Pois bem. O que foi pedido à primeira-ministra britânica foi que caçasse um gambozino. E ela aceitou caçar um gambozino porque o eleitorado britânico votou em referendo convencido que o gambozino existia, porque os políticos mais populares do país convenceram o eleitorado que os gambozinos não só existem como são fáceis de apanhar.

Para que fique claro, o gambozino nesta metáfora não é o “Brexit”. O “Brexit”, entendido como a saída do Reino Unido da União Europeia, existe. O que não existe é o tipo de “Brexit” específico que foi prometido aos britânicos: o “Brexit” que aumenta ao mesmo tempo a soberania, o poder de decisão, a prosperidade e a influência do Reino Unido no mundo. Esse “Brexit” imaginário é o gambozino. Em todas as versões reais do “Brexit”, perde-se qualquer uma das características imaginadas dele. Numa versão do “Brexit”, o Reino Unido não partilha a sua soberania com mais ninguém, mas fica menos poderoso por isso (ou, por outras palavras, aumenta em retórica de soberania o que perde em soberania real). Noutra versão, mantém o acesso ao mercado único que é a base de boa parte da sua prosperidade, mas tem de seguir as regras do mercado único. E por aí adiante.

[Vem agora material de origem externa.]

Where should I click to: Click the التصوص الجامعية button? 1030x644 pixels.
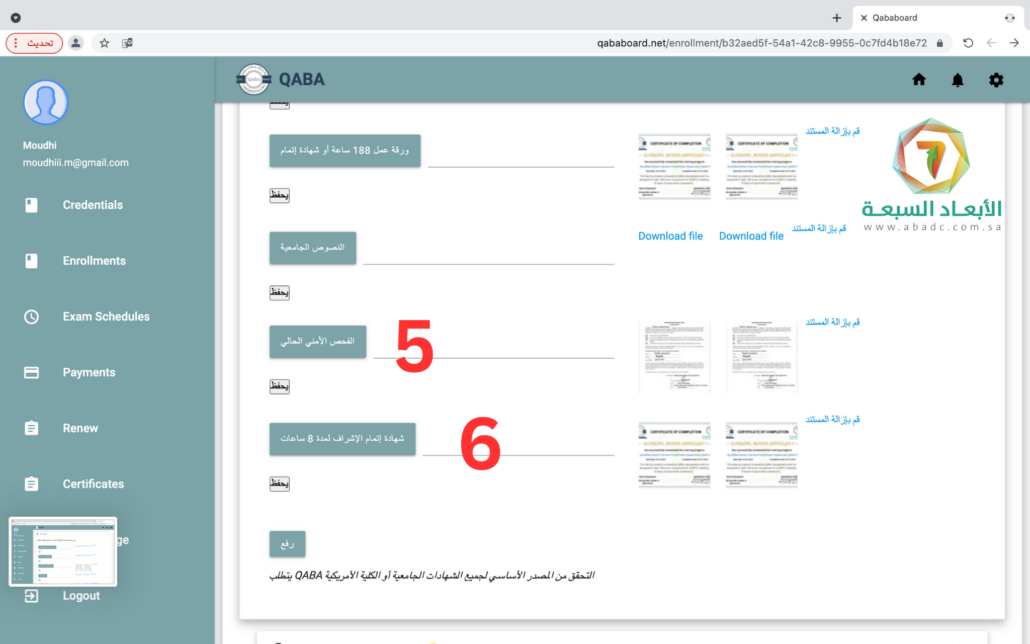313,247
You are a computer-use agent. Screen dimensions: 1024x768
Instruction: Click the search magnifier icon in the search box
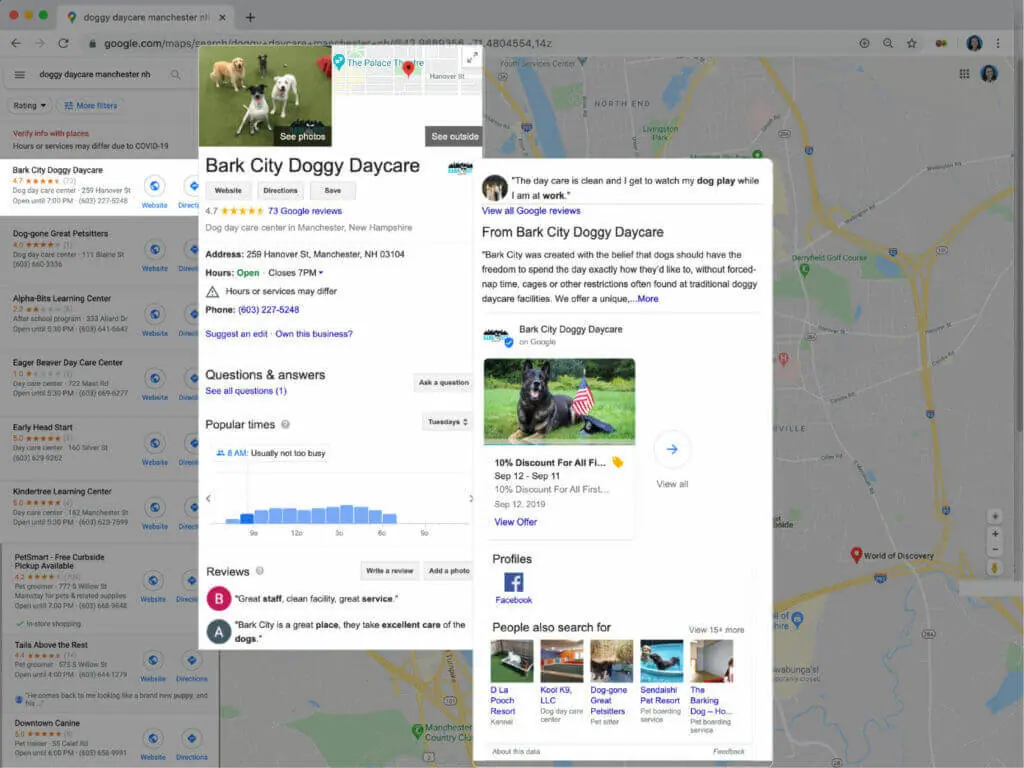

Ao contrário do que alguns pretendem acreditar, mesmo nesta altura tão tardia do campeonato, isto não acontece porque a UE tenha sido especialmente maldosa nas negociações, ou porque tenha querido punir o Reino Unido, ou porque haja um plano maquiavélico para que os britânicos fiquem na UE. A maior parte das coisas que estão no acordo de saída que Theresa May tentará fazer aprovar no seu parlamento — incluído o famoso backstop por causa da Irlanda do Norte — têm origem em linhas vermelhas dos próprios britânicos.

A razão porque nenhuma escolha parece agradável neste momento é simples: é que não há gambozinos. E não se pode exigir aos europeus que inventem gambozinos para satisfazer quem era euro-cético mas gambozino-crédulo.

Depois de dois anos à caça, agora é preciso escolher. Se o parlamento britânico quiser um bicho com cauda de raposa, arranja-se uma raposa. Se o parlamento britânico quiser um bicho com penas de pavão, arranja-se um pavão. Se o parlamento britânico quiser um bicho com olhos de sapo, arranja-se um sapo. Se o parlamento britânico quiser um bicho com todas as características anteriores, só se pode arranjar um boneco empalhado e chamar-lhe gambozino. É insatisfatório? Sim. Mas a culpa não é de quem avisou que os gambozinos não existiam.